(INPUT DATA Opens)
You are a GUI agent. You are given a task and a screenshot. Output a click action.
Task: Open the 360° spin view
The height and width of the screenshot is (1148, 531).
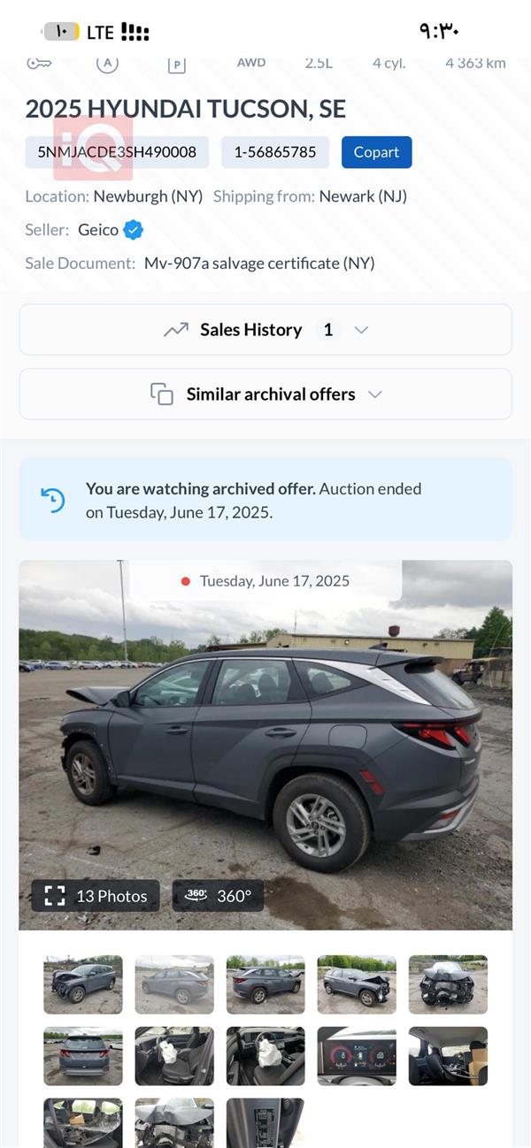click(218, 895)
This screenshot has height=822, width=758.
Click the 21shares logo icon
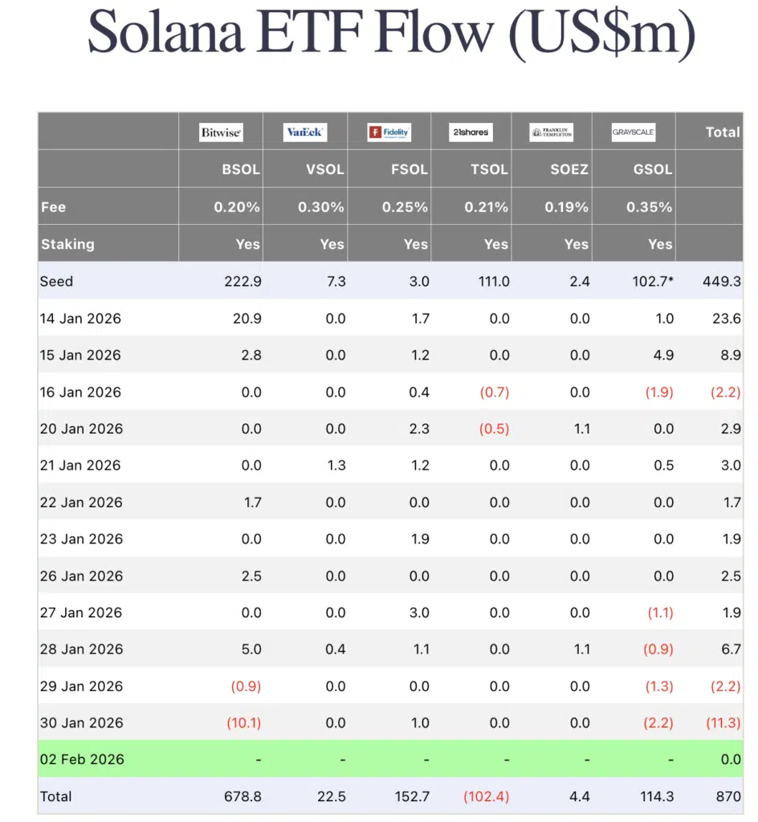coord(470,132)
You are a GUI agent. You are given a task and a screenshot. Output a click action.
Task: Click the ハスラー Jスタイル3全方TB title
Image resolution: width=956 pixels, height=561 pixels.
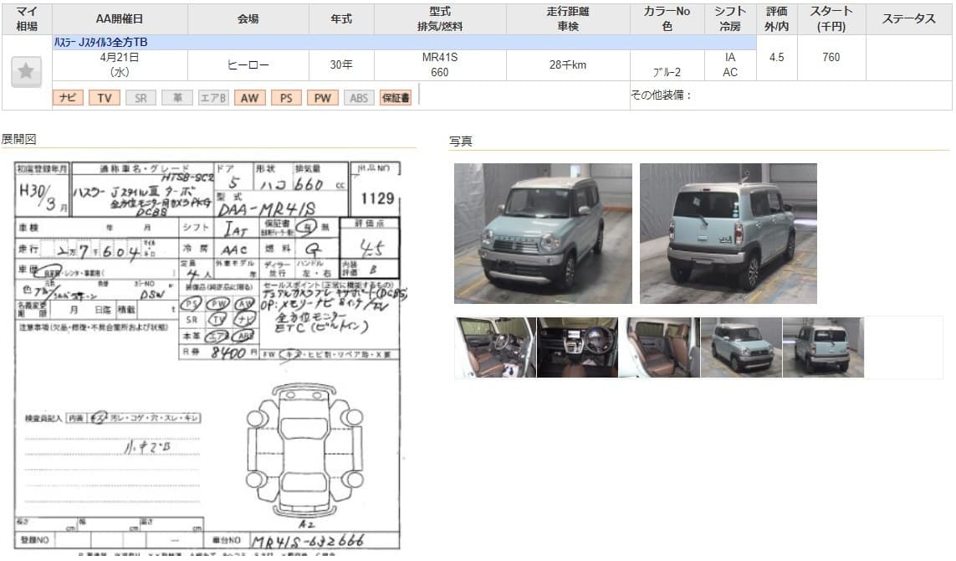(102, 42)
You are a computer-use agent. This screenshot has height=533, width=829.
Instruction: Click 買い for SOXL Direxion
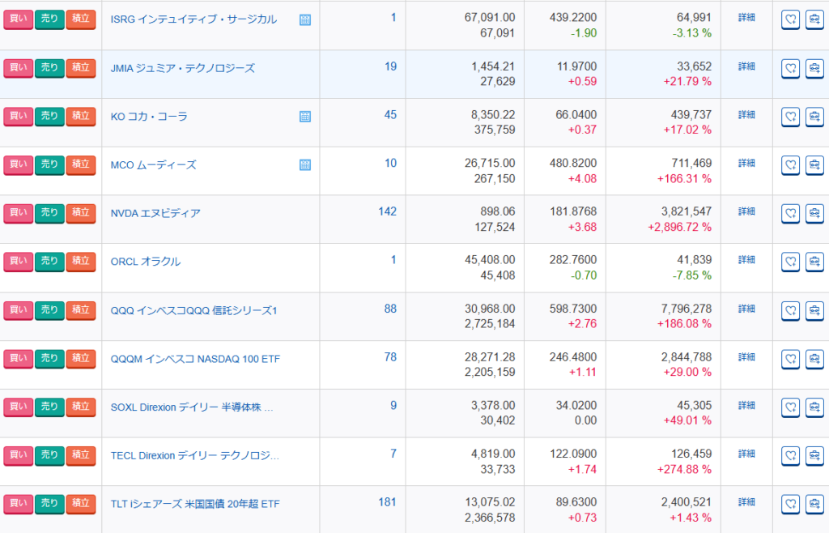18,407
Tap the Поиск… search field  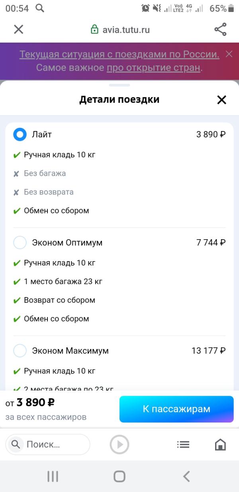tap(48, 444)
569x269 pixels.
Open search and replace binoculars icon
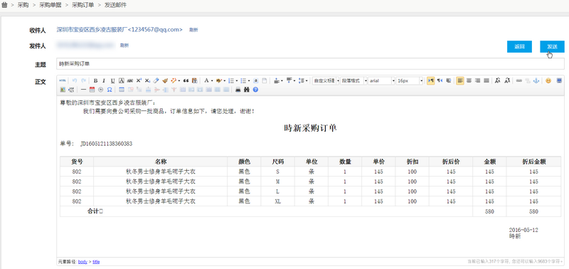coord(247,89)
(INPUT DATA Closes)
(INPUT DATA Opens)
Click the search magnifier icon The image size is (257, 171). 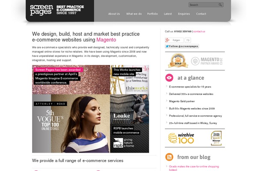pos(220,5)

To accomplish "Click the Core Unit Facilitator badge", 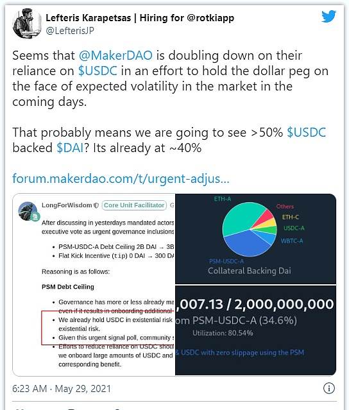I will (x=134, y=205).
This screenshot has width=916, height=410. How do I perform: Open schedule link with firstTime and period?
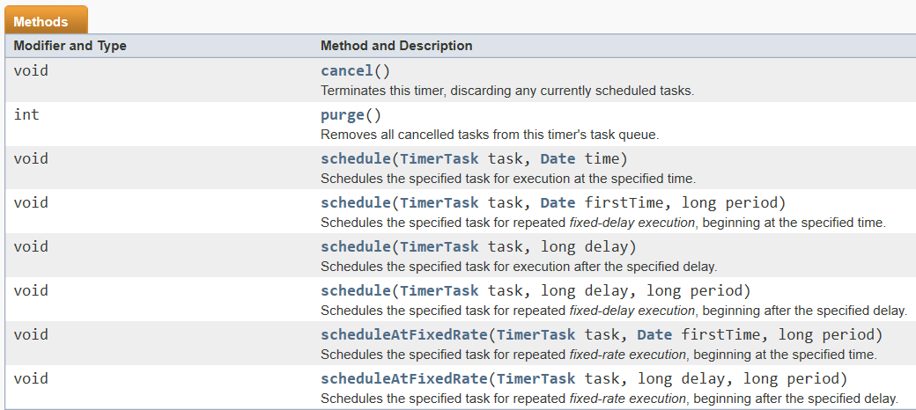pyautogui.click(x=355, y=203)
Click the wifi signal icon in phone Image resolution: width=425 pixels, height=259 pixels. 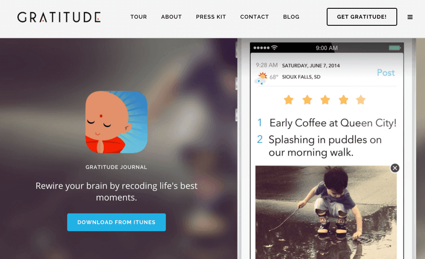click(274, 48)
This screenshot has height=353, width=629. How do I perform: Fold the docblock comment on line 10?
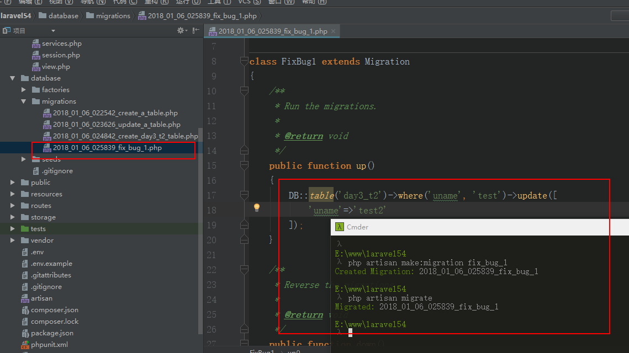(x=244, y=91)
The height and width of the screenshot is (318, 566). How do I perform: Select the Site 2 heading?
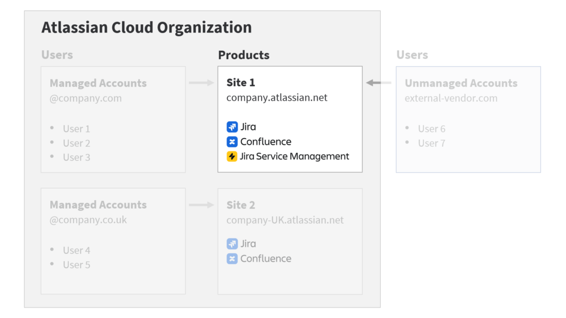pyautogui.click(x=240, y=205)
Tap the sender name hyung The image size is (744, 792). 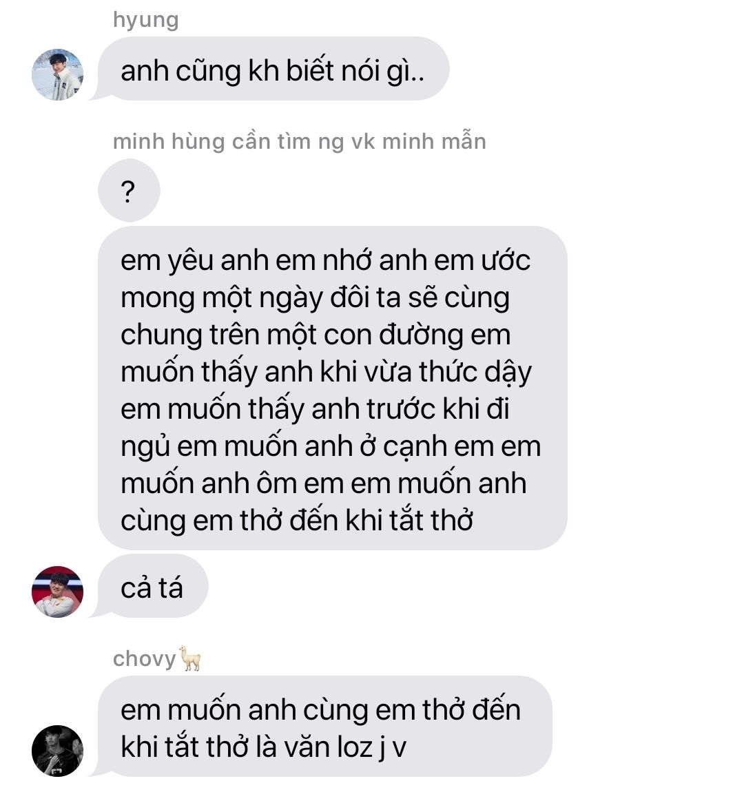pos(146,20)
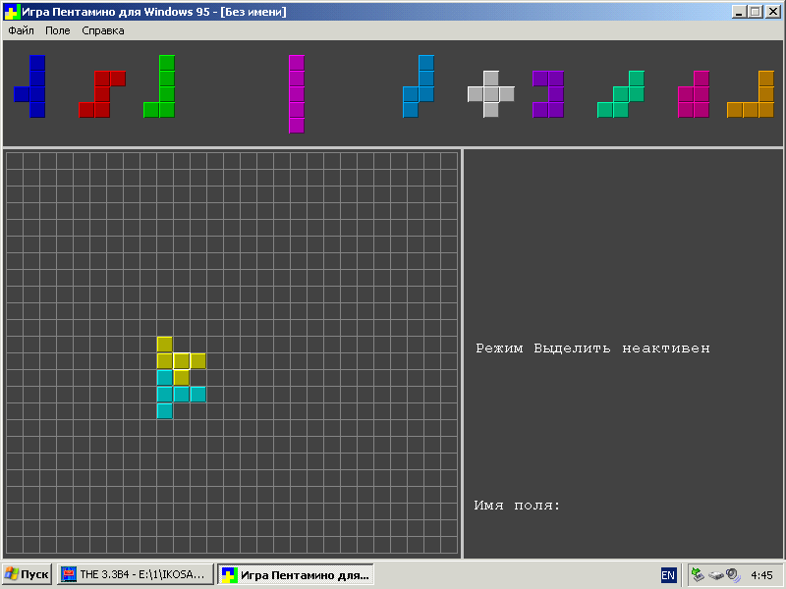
(INPUT DATA Closes)
(INPUT DATA Opens)
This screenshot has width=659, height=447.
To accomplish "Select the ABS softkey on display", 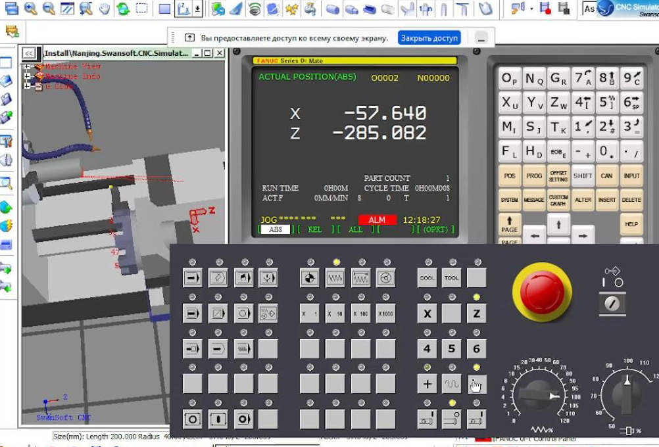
(INPUT DATA Closes)
TASK DETAILS - Go to the line above holding "Task: Open the 360° spin view", then copy exactly each line down to and including the one holding "You are a computer-use", leaving pictures out.

ANSWER AREA -
Task: Open the 360° spin view
The height and width of the screenshot is (1148, 531).
click(218, 895)
This screenshot has height=822, width=758.
Click the 21shares logo icon
coord(470,132)
You are a GUI agent. You are given a task and a screenshot. Output a click action.
Task: Click the ハスラー Jスタイル3全方TB title
Image resolution: width=956 pixels, height=561 pixels.
(102, 42)
You are a computer-use agent. This screenshot has height=533, width=829.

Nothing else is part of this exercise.